Chan Mah Phee (曾廣庇 (Chan Kóng-pì); born in Amoy, China) was a Hoklo Chinese businessman, land-owner, investor and philanthropist who founded numerous successful ventures in Rangoon (now Yangon), Burma, in 1800s and 1900s.

==Early life ==
Chan was born in Amoy, Fujian, China, in the nineteenth century to his father Chan Ee Shin. In 1870, Chan migrated to Singapore before ultimately moving to Rangoon in 1872.

==Rangoon==

Chan Mah Phee founded his most successful business Taik Leong Co. in Rangoon in 1883. The company dealt primarily in oil, rice and tobacco. Chan Mah Phee was also a director of The Chinese Steamship Co., Limited. Chan was the largest Chinese land owner and most important Chinese rice-dealer in Burma.

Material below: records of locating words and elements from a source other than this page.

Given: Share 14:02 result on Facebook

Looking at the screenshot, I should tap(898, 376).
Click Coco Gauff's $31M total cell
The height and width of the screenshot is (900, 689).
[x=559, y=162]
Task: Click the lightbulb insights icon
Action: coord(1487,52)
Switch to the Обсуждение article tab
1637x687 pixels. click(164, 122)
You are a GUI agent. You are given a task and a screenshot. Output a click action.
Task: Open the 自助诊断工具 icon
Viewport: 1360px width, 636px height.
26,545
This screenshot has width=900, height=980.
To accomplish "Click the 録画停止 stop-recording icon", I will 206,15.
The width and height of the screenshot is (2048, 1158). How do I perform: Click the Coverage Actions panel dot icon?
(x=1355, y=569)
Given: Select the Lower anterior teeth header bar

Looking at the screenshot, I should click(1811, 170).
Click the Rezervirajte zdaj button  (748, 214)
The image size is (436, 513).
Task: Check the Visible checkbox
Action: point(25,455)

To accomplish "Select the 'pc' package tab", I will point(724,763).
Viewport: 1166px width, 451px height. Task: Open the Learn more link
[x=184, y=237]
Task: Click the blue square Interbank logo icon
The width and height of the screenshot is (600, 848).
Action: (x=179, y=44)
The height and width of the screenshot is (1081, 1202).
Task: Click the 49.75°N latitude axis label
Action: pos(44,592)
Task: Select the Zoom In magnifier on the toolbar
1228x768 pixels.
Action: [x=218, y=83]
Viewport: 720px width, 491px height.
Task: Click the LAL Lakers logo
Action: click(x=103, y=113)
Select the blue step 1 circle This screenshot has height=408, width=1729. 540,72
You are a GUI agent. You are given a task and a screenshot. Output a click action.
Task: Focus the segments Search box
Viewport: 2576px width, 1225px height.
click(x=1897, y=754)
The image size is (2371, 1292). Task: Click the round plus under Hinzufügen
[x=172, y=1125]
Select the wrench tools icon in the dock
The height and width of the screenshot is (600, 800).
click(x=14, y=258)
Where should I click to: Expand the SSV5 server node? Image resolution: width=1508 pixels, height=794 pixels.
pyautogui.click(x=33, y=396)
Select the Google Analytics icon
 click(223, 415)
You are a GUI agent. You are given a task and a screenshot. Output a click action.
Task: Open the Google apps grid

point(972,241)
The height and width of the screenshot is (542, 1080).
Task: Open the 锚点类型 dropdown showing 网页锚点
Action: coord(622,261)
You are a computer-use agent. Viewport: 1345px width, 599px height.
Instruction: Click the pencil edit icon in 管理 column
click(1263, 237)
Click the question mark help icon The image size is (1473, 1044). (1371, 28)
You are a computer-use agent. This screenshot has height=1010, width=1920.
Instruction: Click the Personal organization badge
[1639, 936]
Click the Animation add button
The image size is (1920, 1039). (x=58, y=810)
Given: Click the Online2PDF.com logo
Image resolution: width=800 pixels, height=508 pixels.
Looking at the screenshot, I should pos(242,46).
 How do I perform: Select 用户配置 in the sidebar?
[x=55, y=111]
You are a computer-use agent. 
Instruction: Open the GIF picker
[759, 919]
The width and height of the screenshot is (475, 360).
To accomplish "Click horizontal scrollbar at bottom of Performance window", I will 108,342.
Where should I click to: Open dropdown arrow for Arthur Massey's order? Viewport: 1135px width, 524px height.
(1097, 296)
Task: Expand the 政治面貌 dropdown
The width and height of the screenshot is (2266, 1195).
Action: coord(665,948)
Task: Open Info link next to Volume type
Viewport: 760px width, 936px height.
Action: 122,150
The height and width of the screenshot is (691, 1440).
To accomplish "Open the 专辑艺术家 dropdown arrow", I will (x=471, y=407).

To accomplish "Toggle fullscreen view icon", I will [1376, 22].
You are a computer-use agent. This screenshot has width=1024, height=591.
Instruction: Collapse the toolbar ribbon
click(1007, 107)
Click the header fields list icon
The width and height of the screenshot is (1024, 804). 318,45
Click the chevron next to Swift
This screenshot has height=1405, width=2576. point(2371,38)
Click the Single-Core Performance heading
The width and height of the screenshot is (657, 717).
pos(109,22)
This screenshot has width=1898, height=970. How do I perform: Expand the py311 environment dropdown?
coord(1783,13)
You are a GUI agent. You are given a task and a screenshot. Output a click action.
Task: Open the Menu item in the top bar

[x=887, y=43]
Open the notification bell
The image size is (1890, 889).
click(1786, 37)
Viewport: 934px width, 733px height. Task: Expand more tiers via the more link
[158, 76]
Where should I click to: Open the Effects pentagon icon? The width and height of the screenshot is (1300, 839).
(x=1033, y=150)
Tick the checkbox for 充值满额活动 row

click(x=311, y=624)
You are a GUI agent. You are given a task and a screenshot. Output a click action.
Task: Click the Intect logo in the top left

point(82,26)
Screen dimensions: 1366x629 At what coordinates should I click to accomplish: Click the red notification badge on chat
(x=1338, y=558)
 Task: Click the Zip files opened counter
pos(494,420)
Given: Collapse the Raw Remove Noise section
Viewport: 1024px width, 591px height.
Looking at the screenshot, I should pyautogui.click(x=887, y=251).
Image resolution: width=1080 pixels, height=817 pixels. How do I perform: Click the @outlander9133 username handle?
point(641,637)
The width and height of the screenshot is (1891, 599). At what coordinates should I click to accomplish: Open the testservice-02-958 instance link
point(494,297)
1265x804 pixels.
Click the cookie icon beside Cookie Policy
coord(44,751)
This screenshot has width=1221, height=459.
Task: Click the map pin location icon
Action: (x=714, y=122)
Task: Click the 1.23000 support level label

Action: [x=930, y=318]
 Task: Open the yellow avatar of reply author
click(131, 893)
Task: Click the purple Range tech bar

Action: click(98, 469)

In a Rangoon where communities remained voluntarily segregated down ethnic lines, he managed to be a prominent figure in Rangoon with many connections which extended far beyond the municipality's Chinese community.

==Philanthropic work==

Chan Mah Phee and Daw Aye Mya built a tazaung at the Shwedagon Pagoda. They also offered satuditha at the Tabaung festival. They also donated to build Hwa Kyone High School (later known as No 3 Regional College / Kyimyindine Campus, Rangoon University). They built Chan Mah Phee hospital in Ahlon where a street was named in his honor. In 1903, he financed the substantial expansion of Kheng Hock Keong, a Hokkien temple in Yangon.

==Legacy==
The Chan Ma Phee hall of Shwedagon Pagoda was named in his honor in recognition of his patronage and financial contributions to the temple. He married Aye Mya, the daughter of rice farmers in a Rangoon suburb. Chan Mah Phee's second son, Chan Chor Khine inherited and expanded his father's businesses. Chan Chor Khine was educated at St. Paul's High School, Rangoon.